Young & Kent: International Relations since 1945 2e
Hu Jintao is the fourth (since March 2003) and current President of the People’s Republic of China and General Secretary of the Communist Party of China.
Hu Jintao (Hu Chin-t'ao) was born December 21, 1942 in Jiangyan, Jiangsu province. Hu was a talented student in high school, excelling in such activities as singing and dancing. He was also active in the Communist Youth Group. Hu joined the Communist Party prior to the Cultural Revolution in 1964 while still a student at Beijing’s Tsinghua University. He graduated with a degree in hydraulics engineering in 1964. He climbed the hiearchy of the Chinese Communist Party due to a number of fortunate encounters, obedience and perseverance.
Since taking over as Party General Secretary at the Sixteenth National Congress of the Communist Party of China (2002), Hu Jintao has appeared to have a more egalitarian style than his predecessor. Hu and his premier Wen had proposed to set up a Harmony Society which aims at lessening the inequality in the country. They had focused on sectors of the Chinese population that have been left behind by the economic reform, and have taken a number of high profile trips to the poorer areas of China with the stated goal of understanding these areas better.
The major early crisis of Hu's leadership was the outbreak of SARS in 2003. Following strong criticism of China by the World Health Organization and others for initially covering up and responding slowly to the crisis, he sacked several party and government officials, including the health minister. Hu and Wen took steps to increase the transparency of China's reporting to international health organizations.
Another test of Hu's leadership was Beijing's low key response to protests against the implementation of Article 23 of the Basic Law in Hong Kong in 2003. In an unprecedented move, the legislation to implement the Article was withdrawn by the Hong Kong government, after a large popular protest on July 1, 2003. At the same time, Hu gave a public show of support to Hong Kong Chief Executive Tung Chee-Hwa after gauging public mood in Hong Kong. Many observers see the Central Government's handling of the situation as characteristic of Hu's quiet style, and unlike Tung Chee-Hwa, Hu remains a popular figure in Hong Kong.
One of the biggest challenges Hu faces is the big inequality between Chinese rich and poor, for which discontent and anger mounted to a degree wreaking havoc on CCP's reign. Furthermore, the prevailing cronyism and corruption plaguing China can drag China into deep crisis too. Also it remains to be seen if Hu is capable of managing the continued peaceful development of China while avoiding international incidents, at the same time presiding over an unprecedented increase in Chinese nationalist sentiment.

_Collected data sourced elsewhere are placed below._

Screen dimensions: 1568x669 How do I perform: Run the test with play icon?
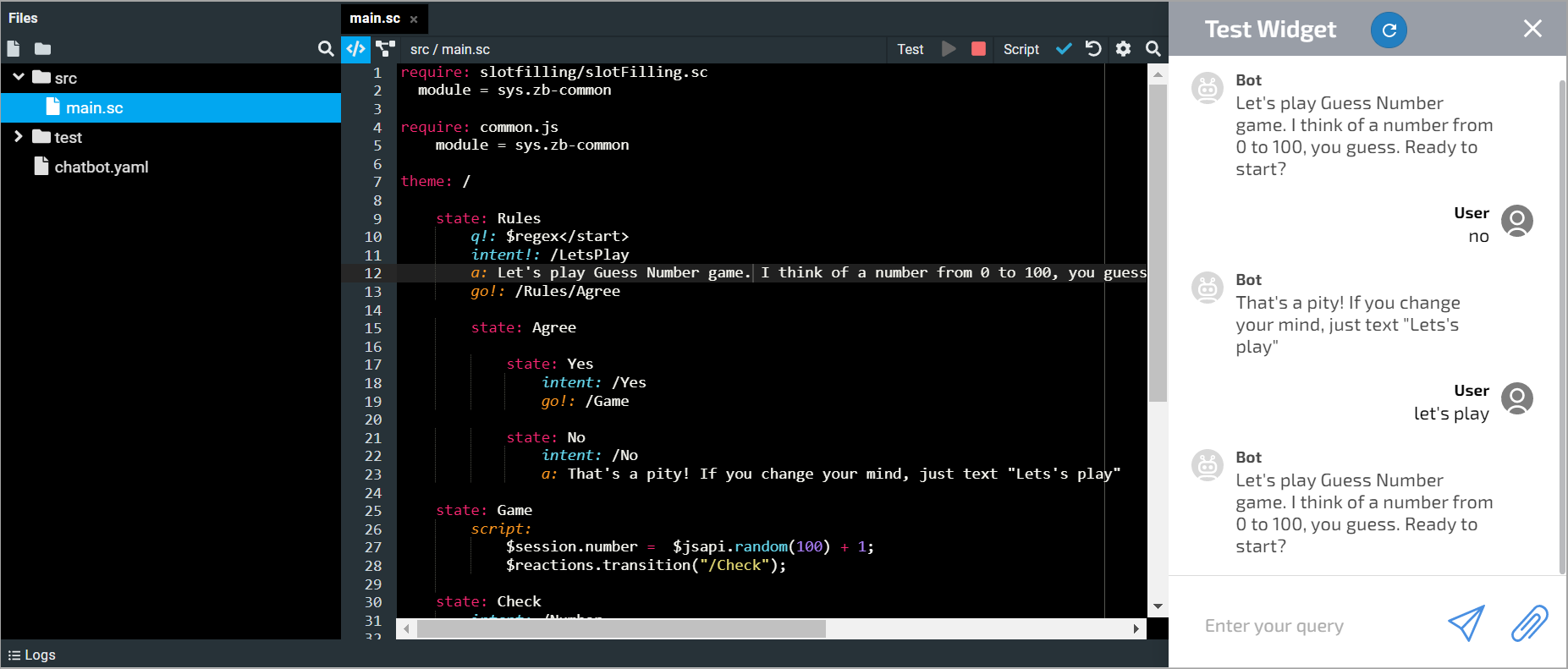coord(949,49)
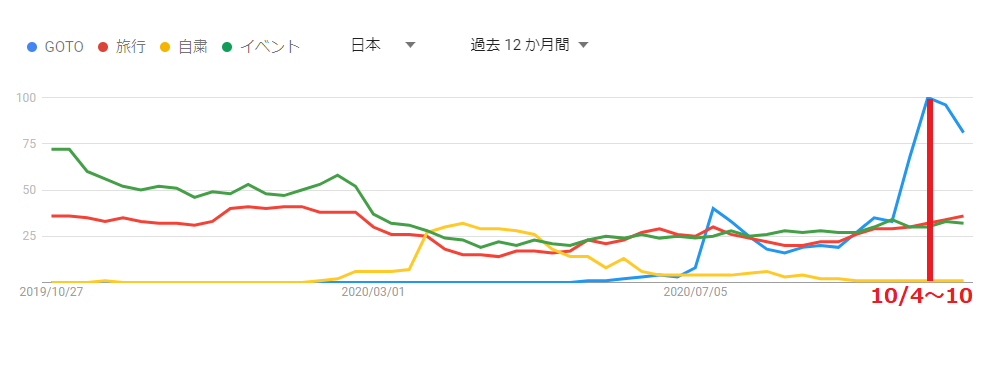The image size is (1001, 376).
Task: Expand the arrow next to 過去 12 か月間
Action: [583, 45]
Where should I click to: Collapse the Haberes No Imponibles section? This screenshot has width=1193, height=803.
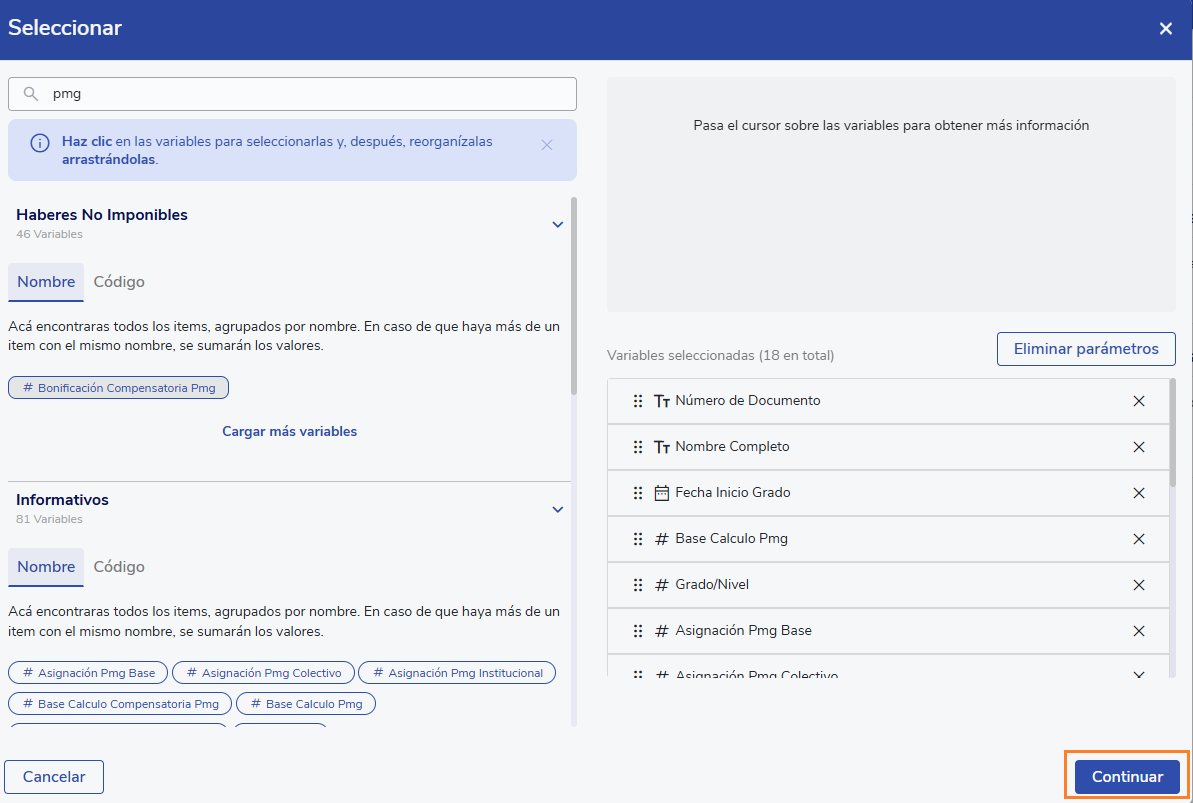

Observers indicate that Hu distinguishes himself from his predecessor in both domestic and foreign policy. In domestic policy, he seems to want more openness to the public on governmental functions and meetings. Recently, China's news agency published many Politburo Standing Committee meeting details. He also cancelled many spendthrift events that are traditionally seen as communist extravagances, such as the lavish send-off and welcoming-back ceremonies of Chinese leaders when visiting foreign lands. Furthermore the Chinese leadership under Hu has also focused on such problems as the gap between rich and poor and uneven development between the interior and coastal regions. Both party and state seem to have moved away from a definition of development that focuses solely on GDP growth and toward a more balanced definition which includes social equality and environment effects. Hu has differed from his predecessor by actively engaging in the current North Korea nuclear crisis. He has also assured neighbors in the region with the concept of China’s peaceful rise.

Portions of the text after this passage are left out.